Kahramankazan (before 2016: Kazan) is a municipality and district of Ankara Province, Turkey. Its area is 547 km^{2}, and its population is 59,123 (2022). It lies in the plain of Akıncı to the north west of the city of Ankara. Its elevation is 892 m.

==History==
Archaeological research reveals the plain has a long past, going back to prehistoric times, and findings during the excavation of the Bitik Höyük mound date back to the copper age.

==Kahramankazan today==
Today the area is a popular weekend retreat for the people of Ankara. Kahramankazan is a busy small town. Industry in the city includes a brewery and a cement factory.

Opened in November 2011, the Turkish Satellite Assembly, Integration and Test Center (UMET), is situated in the Fethiye neighborhood of the city.

_____

> **Task brief**:
Answer these questions from the text about Kahramankazan:
(a) What was Kahramankazan called before 2016?
(b) The excavation of which mound produced findings dating back to the copper age?
(c) In which neighborhood is the Turkish Satellite Assembly, Integration and Test Center (UMET) located?

_____

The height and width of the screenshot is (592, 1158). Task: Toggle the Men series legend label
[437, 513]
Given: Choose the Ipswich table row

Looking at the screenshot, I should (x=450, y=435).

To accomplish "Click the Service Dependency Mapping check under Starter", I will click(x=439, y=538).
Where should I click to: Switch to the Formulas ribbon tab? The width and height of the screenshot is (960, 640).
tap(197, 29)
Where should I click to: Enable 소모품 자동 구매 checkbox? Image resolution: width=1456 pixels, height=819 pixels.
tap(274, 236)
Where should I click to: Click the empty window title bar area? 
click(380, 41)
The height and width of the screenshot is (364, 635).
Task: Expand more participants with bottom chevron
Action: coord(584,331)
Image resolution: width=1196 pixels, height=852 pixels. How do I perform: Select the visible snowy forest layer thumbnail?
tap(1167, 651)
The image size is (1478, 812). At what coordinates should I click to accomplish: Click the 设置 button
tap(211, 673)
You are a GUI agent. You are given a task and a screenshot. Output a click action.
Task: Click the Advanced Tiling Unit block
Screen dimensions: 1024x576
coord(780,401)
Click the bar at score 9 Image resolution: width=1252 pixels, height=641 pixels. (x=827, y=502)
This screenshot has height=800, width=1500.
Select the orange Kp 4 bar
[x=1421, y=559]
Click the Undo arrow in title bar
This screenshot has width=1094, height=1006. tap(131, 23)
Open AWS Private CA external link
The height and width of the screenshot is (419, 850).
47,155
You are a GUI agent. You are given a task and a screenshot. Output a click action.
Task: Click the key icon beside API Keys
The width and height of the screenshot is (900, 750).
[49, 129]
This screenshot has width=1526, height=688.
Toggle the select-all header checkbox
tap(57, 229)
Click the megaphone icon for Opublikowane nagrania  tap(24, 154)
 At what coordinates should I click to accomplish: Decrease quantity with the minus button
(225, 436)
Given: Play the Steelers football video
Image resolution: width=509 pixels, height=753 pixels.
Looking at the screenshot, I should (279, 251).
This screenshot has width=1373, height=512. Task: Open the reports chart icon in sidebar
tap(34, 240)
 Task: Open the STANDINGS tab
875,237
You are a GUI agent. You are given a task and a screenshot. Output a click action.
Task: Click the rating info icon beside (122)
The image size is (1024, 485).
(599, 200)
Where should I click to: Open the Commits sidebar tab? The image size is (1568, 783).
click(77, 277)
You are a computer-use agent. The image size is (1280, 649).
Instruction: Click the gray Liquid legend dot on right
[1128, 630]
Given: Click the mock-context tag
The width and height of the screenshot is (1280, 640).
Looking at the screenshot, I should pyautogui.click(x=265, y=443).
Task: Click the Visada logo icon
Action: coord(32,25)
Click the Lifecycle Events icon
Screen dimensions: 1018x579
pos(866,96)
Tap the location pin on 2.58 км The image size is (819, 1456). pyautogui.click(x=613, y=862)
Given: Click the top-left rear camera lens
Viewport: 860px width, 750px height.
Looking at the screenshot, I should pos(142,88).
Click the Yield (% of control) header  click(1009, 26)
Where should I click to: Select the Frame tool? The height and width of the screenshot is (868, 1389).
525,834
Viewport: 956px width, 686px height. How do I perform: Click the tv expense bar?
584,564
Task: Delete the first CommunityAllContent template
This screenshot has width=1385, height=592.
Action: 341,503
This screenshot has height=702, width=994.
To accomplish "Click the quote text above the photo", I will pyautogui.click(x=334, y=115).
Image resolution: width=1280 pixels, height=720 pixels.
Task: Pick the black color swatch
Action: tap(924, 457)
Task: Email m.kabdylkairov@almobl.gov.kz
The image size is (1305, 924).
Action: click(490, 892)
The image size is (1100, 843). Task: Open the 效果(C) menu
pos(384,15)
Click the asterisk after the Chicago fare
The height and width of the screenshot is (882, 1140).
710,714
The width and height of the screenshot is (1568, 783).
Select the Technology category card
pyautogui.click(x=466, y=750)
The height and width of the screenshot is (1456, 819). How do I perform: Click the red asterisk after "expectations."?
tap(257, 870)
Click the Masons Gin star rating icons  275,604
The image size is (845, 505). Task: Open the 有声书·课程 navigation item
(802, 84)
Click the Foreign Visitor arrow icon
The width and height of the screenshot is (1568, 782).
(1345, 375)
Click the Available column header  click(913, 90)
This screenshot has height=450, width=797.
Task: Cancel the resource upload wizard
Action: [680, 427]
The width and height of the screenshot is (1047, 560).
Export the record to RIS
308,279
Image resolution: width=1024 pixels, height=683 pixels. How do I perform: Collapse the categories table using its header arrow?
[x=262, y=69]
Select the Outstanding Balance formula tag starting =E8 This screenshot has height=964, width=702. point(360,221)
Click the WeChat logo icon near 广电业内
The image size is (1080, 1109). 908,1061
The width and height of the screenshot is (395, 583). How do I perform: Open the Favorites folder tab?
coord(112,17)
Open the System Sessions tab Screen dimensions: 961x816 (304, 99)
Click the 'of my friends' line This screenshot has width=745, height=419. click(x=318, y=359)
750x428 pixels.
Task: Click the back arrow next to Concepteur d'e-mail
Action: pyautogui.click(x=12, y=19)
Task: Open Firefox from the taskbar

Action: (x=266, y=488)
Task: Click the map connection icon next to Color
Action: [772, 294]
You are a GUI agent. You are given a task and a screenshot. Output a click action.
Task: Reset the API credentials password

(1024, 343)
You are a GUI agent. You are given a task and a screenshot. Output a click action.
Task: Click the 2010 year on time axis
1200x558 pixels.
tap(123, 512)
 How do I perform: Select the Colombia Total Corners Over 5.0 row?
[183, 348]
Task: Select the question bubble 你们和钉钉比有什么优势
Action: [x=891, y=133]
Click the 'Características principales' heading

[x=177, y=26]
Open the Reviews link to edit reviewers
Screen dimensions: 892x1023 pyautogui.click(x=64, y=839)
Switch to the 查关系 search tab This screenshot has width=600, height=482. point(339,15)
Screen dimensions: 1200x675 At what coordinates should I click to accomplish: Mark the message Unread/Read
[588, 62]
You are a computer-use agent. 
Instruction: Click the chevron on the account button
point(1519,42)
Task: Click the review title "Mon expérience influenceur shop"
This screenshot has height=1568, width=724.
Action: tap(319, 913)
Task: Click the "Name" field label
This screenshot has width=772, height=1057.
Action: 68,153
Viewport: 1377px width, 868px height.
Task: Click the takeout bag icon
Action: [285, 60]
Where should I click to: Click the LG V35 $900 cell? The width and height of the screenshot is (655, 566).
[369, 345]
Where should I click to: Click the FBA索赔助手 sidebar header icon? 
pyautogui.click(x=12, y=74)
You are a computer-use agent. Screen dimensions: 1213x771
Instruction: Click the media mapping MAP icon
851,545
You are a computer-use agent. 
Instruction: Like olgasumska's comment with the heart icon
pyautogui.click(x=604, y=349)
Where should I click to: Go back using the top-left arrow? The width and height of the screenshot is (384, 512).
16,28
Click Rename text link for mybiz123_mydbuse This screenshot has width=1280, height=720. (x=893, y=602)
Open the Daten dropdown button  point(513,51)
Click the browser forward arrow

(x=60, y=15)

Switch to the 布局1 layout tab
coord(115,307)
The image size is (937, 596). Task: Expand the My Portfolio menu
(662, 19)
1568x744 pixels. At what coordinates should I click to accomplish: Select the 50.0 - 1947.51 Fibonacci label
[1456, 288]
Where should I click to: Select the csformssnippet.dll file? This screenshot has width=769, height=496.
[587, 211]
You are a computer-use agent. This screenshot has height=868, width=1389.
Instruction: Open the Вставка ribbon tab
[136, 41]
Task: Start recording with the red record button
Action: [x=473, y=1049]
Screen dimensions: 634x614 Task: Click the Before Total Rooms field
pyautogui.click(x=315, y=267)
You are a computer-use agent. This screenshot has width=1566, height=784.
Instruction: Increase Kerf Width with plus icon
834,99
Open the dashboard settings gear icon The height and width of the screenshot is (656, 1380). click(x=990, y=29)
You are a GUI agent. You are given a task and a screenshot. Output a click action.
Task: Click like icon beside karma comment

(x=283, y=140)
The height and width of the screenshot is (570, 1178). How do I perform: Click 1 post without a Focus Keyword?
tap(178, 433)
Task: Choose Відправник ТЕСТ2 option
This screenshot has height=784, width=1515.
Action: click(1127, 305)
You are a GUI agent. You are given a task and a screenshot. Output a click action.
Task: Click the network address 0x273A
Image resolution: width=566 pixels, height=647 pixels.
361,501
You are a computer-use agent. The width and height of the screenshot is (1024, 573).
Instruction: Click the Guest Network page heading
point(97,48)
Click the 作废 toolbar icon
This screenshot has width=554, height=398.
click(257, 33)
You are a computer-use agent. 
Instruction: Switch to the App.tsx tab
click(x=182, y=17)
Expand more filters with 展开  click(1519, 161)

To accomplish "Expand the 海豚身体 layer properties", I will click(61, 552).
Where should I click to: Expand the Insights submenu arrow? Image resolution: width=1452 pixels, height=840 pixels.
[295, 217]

_____

> **Exercise result**:
(a) Kazan
(b) The Bitik Höyük mound
(c) The Fethiye neighborhood